I had noticed in the past that my first response upon seeing someone that ‘obviously needed my nurturing’ was a spark of anger - which I couldn’t understand. It was brushed aside as swiftly as possible. Advice would then be offered and rarely taken. Followed by frustration and much eye-rolling on my part.

Never once did my approach appear helpful and never once did I question it.

Then one day I made someone I care about cry by doing this.

And I woke up to the aggression I had mistaken for strength and this is where my heart started to unfold to reveal something new to me.

I realised that being physically strong, present and ‘You can collapse if you want to, I’ve totally got this’ was something I had wanted to hear my whole life. That feeling of protection, of safety, of not having to be responsible, of having someone else take care of me.

In my work, I meet so many women that yearn for this.

And in my case this played out as creating a reality where others appeared to need the very thing I felt I lacked. And my attempt to clumsily fulfil a need that can never be fully met by one human being with regards to another met only with exact opposite of what I wanted. Rejection, pushing away, contraction.

When the heart unfolds, we notice what’s happening.

A flicker of realisation - a tiny aha.

And now the world starts to shift - because we have.

This one is still unfolding for me - my guess is it will be an exploration for the rest of my life - this nurturing thing.

Right now, it looks like a softening into allowing myself to be looked after and space to be left unfilled for others to step into this space, instead of me constantly stepping into theirs.

It looks like my teenage daughter (who hardly ever does such things) asking to spend time with me and coming for a walk to get coffee. It looks like my teenage son (who prefers to never leave his bedroom) to hot foot it down the stairs and spend an hour rescuing me from the mouse that the cat brought in. It looks like my husband opening and closing my greenhouse for me every night so the seedlings don’t freeze/fry.
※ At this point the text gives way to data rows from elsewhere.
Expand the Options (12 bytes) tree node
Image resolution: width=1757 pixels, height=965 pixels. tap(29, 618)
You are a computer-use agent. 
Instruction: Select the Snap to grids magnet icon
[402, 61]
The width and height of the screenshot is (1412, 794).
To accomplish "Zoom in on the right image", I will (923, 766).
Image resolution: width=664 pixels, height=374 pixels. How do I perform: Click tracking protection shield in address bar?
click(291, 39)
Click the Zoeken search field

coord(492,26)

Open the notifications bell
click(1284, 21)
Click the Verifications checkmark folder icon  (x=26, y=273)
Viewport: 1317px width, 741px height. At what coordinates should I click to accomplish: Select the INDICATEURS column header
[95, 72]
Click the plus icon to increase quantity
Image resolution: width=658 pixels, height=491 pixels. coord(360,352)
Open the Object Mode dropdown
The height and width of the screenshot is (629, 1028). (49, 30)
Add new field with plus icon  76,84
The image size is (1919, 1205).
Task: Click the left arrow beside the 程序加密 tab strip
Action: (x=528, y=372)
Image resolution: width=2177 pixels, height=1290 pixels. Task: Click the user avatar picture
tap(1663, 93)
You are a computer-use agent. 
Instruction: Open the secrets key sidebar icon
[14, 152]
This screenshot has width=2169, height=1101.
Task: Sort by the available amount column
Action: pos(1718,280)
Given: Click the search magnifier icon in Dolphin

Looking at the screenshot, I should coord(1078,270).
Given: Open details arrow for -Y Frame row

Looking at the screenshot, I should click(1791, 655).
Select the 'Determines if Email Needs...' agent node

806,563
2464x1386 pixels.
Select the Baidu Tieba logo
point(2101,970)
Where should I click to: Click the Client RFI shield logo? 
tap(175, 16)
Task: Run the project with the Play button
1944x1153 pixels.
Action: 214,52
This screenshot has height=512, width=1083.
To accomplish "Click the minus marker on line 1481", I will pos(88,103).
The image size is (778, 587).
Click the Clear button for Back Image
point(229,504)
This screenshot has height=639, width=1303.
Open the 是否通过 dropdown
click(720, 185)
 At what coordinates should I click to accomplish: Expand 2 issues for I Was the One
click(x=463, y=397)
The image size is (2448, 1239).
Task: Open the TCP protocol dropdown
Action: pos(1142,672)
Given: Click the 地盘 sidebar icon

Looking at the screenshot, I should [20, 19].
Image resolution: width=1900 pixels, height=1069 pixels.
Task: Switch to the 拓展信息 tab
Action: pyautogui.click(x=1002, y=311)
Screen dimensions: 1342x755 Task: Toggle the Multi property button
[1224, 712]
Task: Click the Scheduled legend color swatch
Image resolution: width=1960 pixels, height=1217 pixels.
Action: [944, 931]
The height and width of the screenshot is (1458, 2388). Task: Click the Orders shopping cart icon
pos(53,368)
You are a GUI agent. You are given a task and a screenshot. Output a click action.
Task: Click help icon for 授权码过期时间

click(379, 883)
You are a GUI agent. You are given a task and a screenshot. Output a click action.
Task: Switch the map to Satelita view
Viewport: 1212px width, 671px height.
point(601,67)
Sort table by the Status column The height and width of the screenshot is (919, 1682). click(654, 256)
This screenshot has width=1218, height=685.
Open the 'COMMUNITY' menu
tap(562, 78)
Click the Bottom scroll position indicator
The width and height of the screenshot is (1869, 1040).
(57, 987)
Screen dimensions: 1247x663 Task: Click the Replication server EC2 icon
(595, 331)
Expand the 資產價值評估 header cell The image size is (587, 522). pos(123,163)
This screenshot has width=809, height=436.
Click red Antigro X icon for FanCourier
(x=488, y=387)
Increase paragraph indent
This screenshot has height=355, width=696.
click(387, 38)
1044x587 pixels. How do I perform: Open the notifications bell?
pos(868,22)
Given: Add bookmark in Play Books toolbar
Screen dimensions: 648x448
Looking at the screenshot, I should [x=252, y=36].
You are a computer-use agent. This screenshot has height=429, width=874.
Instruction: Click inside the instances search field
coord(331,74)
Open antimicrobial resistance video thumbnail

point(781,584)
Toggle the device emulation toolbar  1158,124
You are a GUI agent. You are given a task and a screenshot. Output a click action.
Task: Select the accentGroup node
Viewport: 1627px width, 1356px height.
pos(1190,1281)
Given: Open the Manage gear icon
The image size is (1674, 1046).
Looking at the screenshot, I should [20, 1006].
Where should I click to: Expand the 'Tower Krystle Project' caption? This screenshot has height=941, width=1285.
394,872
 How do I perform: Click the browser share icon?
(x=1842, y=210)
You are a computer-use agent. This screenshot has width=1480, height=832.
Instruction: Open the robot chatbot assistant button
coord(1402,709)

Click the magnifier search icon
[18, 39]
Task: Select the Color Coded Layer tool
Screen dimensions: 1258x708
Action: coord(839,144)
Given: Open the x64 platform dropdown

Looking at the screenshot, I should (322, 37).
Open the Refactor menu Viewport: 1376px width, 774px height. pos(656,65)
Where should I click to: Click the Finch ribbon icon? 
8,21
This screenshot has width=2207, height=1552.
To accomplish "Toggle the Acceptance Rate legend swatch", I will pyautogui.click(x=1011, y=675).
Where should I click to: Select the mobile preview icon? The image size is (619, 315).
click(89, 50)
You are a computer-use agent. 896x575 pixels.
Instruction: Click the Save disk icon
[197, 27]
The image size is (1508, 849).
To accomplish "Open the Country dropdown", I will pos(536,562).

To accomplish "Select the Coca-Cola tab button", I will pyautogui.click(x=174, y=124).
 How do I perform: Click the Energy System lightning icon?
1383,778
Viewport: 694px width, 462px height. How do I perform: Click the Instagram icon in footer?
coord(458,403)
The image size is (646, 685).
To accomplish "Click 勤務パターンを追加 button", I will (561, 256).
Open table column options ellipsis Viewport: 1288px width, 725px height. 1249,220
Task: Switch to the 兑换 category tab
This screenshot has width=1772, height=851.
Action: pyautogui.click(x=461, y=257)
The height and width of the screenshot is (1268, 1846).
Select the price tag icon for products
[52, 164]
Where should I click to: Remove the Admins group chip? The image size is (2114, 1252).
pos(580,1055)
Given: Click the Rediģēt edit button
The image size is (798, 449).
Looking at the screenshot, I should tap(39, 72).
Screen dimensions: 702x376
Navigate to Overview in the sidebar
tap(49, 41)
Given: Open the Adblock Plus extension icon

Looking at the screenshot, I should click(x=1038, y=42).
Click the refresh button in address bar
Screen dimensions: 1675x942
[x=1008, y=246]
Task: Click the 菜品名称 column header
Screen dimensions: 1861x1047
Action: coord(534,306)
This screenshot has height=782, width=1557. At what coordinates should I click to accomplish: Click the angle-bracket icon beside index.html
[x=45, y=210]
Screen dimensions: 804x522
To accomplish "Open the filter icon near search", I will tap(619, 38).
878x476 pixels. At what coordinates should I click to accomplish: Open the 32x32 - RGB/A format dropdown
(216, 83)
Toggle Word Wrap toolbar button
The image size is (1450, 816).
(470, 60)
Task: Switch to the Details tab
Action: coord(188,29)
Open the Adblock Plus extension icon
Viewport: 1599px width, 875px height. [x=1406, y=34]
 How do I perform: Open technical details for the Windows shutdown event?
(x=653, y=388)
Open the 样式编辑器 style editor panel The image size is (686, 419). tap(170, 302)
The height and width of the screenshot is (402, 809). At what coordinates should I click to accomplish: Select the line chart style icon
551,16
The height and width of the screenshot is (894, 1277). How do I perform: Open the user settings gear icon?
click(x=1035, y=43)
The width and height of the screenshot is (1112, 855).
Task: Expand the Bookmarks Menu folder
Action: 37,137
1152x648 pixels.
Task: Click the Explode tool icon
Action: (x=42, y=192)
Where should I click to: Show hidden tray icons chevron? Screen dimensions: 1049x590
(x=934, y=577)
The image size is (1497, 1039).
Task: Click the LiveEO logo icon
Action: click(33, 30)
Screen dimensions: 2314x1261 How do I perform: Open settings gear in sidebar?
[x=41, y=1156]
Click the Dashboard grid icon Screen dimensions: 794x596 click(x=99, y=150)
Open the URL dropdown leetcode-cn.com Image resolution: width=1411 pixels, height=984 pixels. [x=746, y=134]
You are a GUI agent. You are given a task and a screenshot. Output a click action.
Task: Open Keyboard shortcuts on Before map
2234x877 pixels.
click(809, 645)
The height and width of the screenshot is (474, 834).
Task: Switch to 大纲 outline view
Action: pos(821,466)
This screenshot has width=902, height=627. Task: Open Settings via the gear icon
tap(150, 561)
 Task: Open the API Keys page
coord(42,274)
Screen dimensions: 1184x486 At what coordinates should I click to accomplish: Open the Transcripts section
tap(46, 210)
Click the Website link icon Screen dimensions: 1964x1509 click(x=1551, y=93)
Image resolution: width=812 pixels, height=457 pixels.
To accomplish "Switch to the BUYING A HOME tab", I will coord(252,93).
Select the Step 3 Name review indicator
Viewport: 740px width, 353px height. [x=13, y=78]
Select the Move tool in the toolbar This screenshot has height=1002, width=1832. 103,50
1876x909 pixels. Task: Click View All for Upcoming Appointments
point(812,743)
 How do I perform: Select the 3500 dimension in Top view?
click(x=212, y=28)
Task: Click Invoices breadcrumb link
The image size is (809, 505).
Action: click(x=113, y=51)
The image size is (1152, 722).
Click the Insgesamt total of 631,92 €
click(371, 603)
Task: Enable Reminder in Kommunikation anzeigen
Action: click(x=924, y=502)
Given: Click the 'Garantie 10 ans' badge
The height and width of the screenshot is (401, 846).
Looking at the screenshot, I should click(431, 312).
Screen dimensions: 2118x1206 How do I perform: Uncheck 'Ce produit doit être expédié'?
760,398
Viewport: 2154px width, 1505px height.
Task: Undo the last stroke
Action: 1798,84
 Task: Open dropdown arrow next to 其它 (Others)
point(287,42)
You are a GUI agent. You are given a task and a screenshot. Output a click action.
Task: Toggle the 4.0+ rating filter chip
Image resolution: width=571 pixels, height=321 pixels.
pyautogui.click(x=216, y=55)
Nurturing over here first. Always.

Instead of being all stoic and independent and ‘separate’ and ‘in charge’, a new respect for graciousness and receiving and allowing over on THIS side of the equation.

And a few more petals unfold and I start to realise what they are actually asking for and simply begin providing it.

Now there’s a FEELING of nurture in the household. A caring for one another.

Just the whispers of it, mind, but they’re definitely there.